Block 18, Tule Lake Relocation Camp

—for James I. Ina

1.
The emotion of trucks, buses & troop trains
brings them here,
to the wrong side of another state.
A woman at the Klamath Falls depot
calls it the wrong side of the ocean.
 
2
Crumbs hide around the table legs
in the mess hall,
dishes & silverware
clink a strange song.
Families talk across long tables.
Questions drop like puzzles
to the unfinished floor.
 
3
Blocks away from their new home
a woman finds a latrine
not backed up. Stands
in line, waiting her turn
in the wind. Down
the center of the open room:
12 toilet stools, six pair,
back to back.

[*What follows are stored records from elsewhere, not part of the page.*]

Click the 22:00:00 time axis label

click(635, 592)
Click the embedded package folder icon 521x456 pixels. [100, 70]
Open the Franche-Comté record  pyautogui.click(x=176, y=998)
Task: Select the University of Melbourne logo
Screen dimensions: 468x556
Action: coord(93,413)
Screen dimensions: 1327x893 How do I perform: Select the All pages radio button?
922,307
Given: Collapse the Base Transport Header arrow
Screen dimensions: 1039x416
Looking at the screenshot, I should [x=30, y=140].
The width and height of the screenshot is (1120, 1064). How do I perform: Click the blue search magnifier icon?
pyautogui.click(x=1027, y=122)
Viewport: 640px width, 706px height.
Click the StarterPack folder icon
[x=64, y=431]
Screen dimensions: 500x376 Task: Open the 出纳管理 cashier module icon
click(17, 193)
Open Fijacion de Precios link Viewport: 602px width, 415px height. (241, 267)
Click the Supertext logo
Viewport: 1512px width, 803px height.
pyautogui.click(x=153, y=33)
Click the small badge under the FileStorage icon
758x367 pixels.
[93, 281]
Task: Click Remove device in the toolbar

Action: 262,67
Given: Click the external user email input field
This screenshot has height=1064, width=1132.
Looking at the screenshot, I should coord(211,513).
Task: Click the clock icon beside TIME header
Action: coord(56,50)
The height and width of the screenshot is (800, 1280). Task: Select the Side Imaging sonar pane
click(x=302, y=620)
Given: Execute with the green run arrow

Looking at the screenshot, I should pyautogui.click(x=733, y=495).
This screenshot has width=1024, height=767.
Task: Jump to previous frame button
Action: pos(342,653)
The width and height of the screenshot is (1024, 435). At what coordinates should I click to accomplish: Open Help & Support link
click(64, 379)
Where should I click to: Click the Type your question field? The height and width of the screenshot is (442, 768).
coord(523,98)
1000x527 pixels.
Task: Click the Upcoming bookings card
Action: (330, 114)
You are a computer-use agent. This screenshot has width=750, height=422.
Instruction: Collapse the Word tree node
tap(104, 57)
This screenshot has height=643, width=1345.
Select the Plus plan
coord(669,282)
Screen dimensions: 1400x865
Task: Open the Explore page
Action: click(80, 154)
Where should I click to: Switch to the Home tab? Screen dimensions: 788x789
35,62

Sits down
and asks for privacy,
holding a towel in front of her
with trembling hands.
 
4
In a North Dakota prisoner-of-war camp,
surrounded by Germans & Italians,
a quiet man
hammers a samurai sword from scrap metal
at night in a boiler room.
A secret edge
to hold against the dark mornings.
 
He sends love notes to his pregnant wife
in Tule Lake
sewn in pants
mailed home for mending.
His censored letters
mention a torn pocket.
She finds the paper near the rip,
folded & secret in the lining.
 
White voices
claim the other side of the ocean
is so crowded
the people want to find death
across the phantom river.
Headlines shake their nervous words.
Out on the coast
beach birds print their calligraphy
in the sand.
It is such a small country.
 

Copyright Credit: James Masao Mitsui, "Block 18, Tule Lake Relocation Camp" from From a Three-Cornered World.  Copyright © 1997 by James Masao Mitsui.  Reprinted by permission of University of Washington Press.
Source: From a Three-Cornered World (University of Washington Press, 1997)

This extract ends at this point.